〔3〕編成問題が米国で活発に論議された'70年代

 1967年にB737は2名編成による耐空証明を取得しましたが,その翌年の1968年,ユナイテッド航空は,この2名編成で耐空証明を取得したB737を2名で運航するか.乗員の主張する3名で運航するかを決める為広範な評価試験を行いました。
 この労使の調停を行った連邦調停委員会は、「2名編成でも結局は可能であるが,3名編成は航空機導入の初期では安全に貢献するであろう」
 と裁定した事から,1970年,ユナイテッド航空はB737での3名編成による運航を始めました。
 このことはウェスタン航空を初め他の航空会社にも大きな影響を与え,ウェスタン,ウイン,フロンティアの各航空会社もB737を3名編成で運航するようになりました。

 1971年,アロハ航空においてもB737の編成問題が議論されました。
 この時アロハ航空とUS−ALPAとの論争を扱った連邦調停官は,
 「アロハ航空が運航するような交通量が少なく,好天の状況下では(ハワイ)B737の飛行には2名でも良いと認める。しかしながら,アメリカ国内での他のB737の
運航には3名編成を支持する」
 と判定しました。

 1973年,ウイン航空では,3名で運航されていたB737を2名編成にしようとしていた会社側と,US−ALPAが闘っていました。この時これを調停した連邦調停官は,
「ウイン航空のB737に対し,3名編成を認める」
 と判定しました。調停官はユナイテッド航空とアロハ航空での裁定を引用して,ウイン航空の運航条件はアロハ航空よりユナイテッド航空に似ている,と結論づけたのです。

1976年,フロンティア航空は約6年間B737の3名編成を行っていましたが,2名編成
の会社提案をパイロット側が受け入れた為,2名編成となりました。

1977年,ウイン航空では会社側がB737の2名編成を強行した為,乗員はストライキに入り闘いました。
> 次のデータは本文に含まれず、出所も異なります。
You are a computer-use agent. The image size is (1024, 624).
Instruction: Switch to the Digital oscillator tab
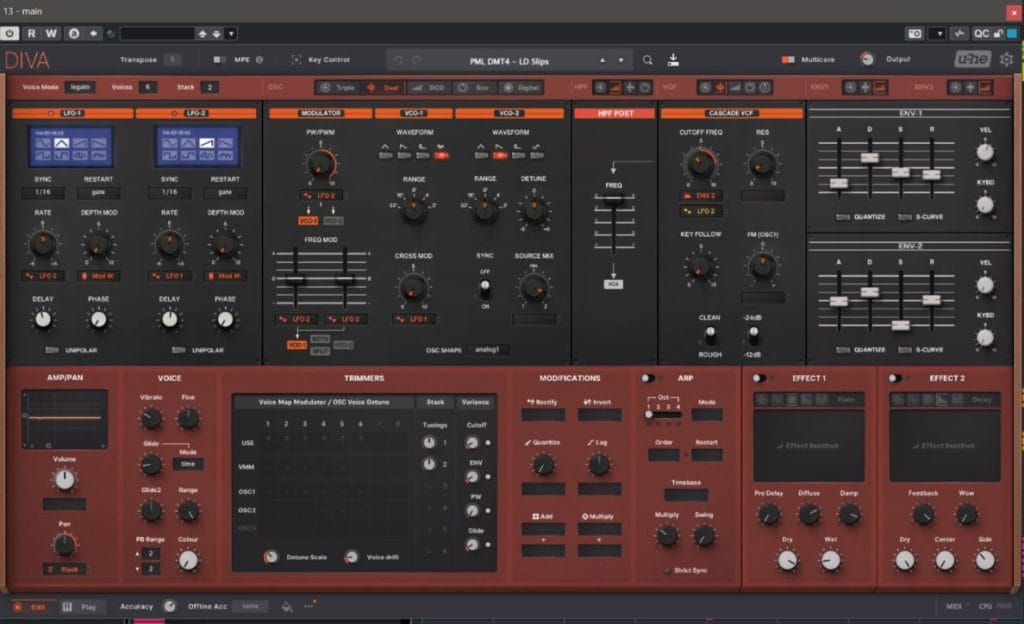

1979年,ウイン航空におけるB737の編成問題で続いているストライキに対し,カーター大統領が設置した大統領エネルギー委員会はB737の運航を2名で行うことを指示し,これを受け入れさせました。
 この調停によりウイン航空におけるB737の運航も2名となり,米国のなかでB737を
 3名で運航しているのはユナイテッドとウェスタン航空だけとなりました。

この様に1970年代,オイルショックとデグレ法を背景としたB737の編戒間道に対し,米国の乗員達はねばり強く闘っていたといえます。
 1980年にDC−9−80が2名編成で耐空証明を取得した事や,B757.B767が2名編成
で開発されると発表された事などから編成問逝の議論は更に高まってきました。